A (figurative) peon (reflecting the former institution of peonage and modern analogs of it) is a person with little authority, often assigned unskilled tasks, or an underling or any person subjected to capricious or unreasonable oversight. In this sense, peon is often used in either a derogatory or self-effacing context.
 American English: in a historical and legal sense, peon generally referred to someone working in an unfree labor system (known as peonage).  The word often implied debt bondage and/or indentured servitude.

There are other usages in contemporary cultures:
 English language varieties spoken in South Asian countries: a peon is an office boy, an attendant, or an orderly, a person kept around for odd jobs (and, historically, a policeman or foot soldier). (In an unrelated South Asian sense, "peon" may also be an alternative spelling for the poon tree (genus Calophyllum) or its wood, especially when used in boat-building.)

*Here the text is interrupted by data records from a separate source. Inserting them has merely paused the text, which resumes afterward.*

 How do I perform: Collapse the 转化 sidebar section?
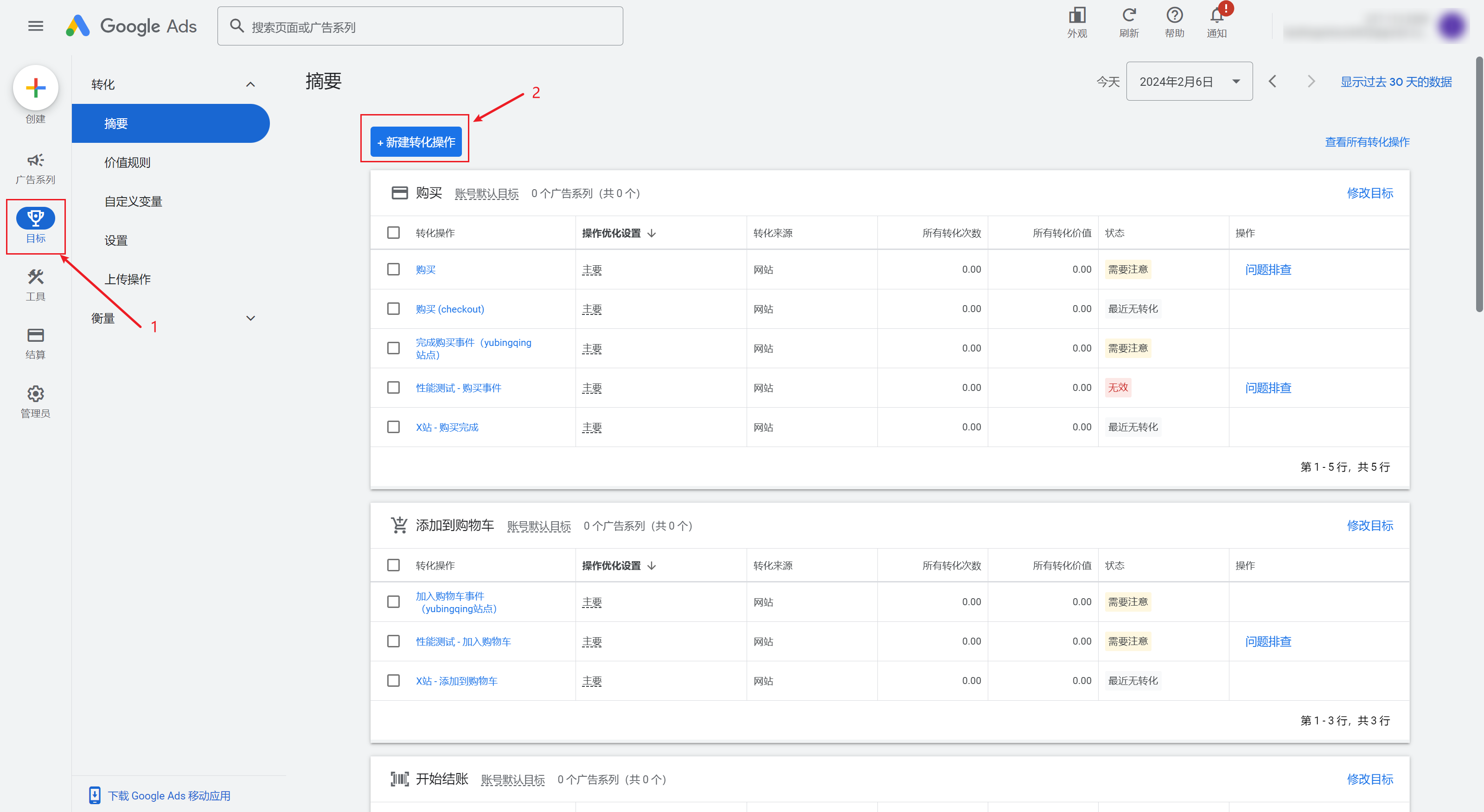(x=250, y=85)
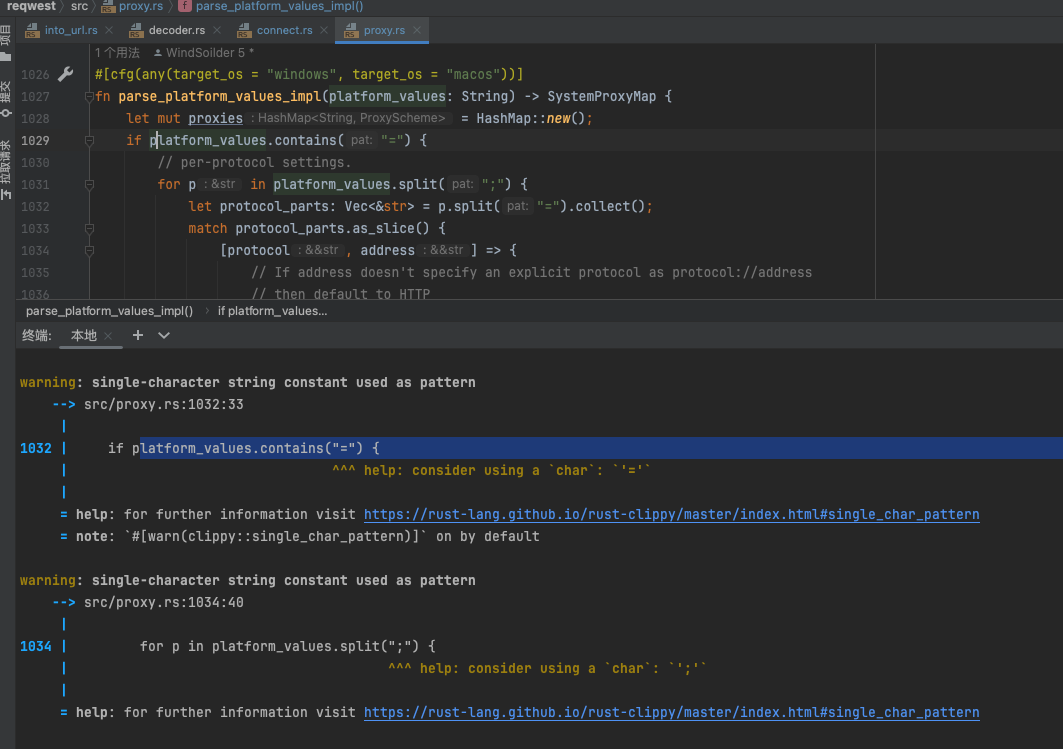The width and height of the screenshot is (1063, 749).
Task: Open terminal options dropdown chevron
Action: point(164,336)
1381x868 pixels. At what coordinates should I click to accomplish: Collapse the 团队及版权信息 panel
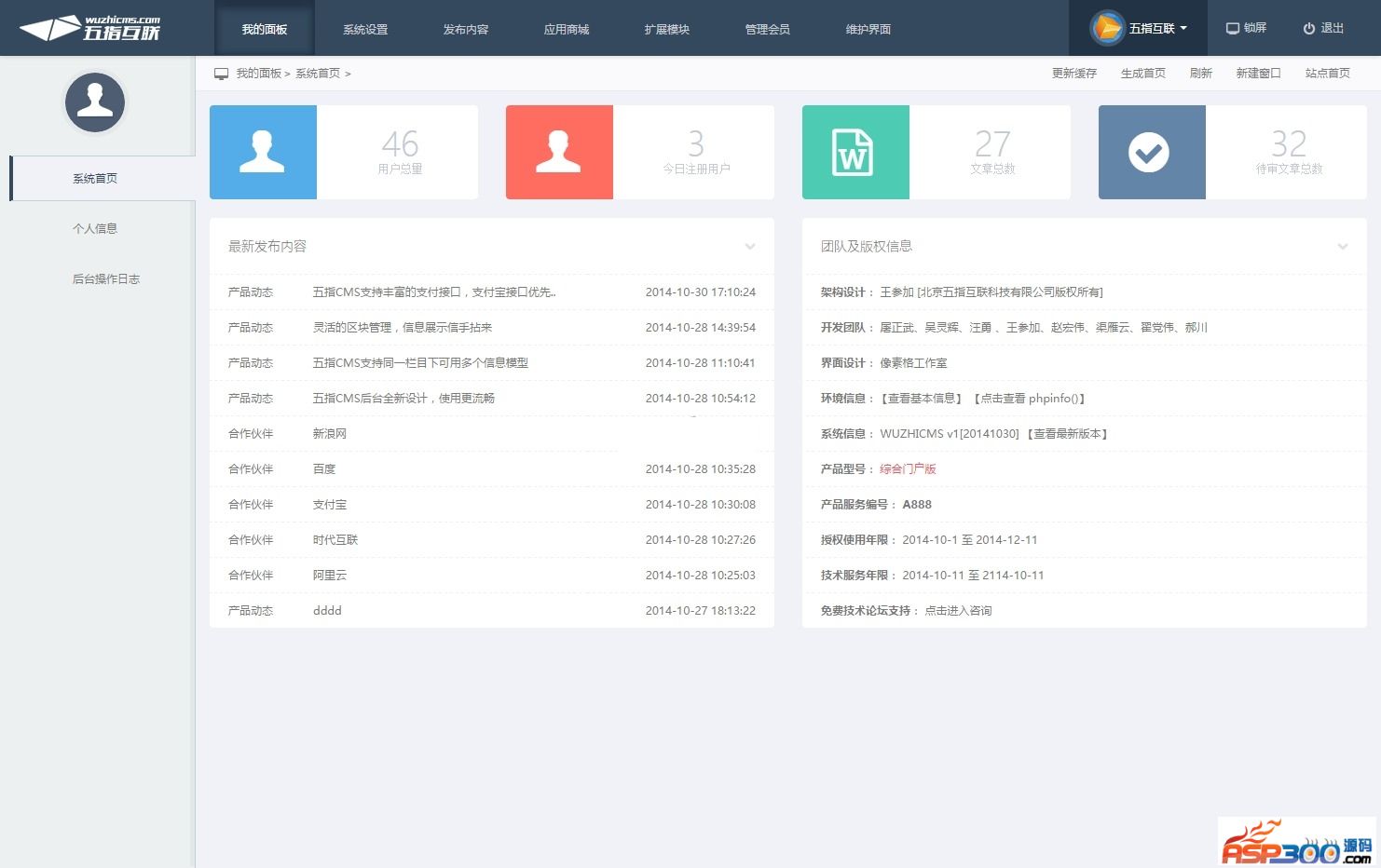(1343, 247)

 Shanghai: among native Chinese working in firms where English is spoken, the word has been phonetically reinterpreted as "pee-on" (referencing the purported figurative origin of the term ), and refers to a worker with little authority, who suffers indignities from superiors.
 Computing slang: a peon is an "unprivileged user"—a person without special privileges on a computer system (compare luser) The other extreme is "superuser" (compare systems administrator).
 Financial trading slang: a peon is a market participant who trades in small quantities or a small account.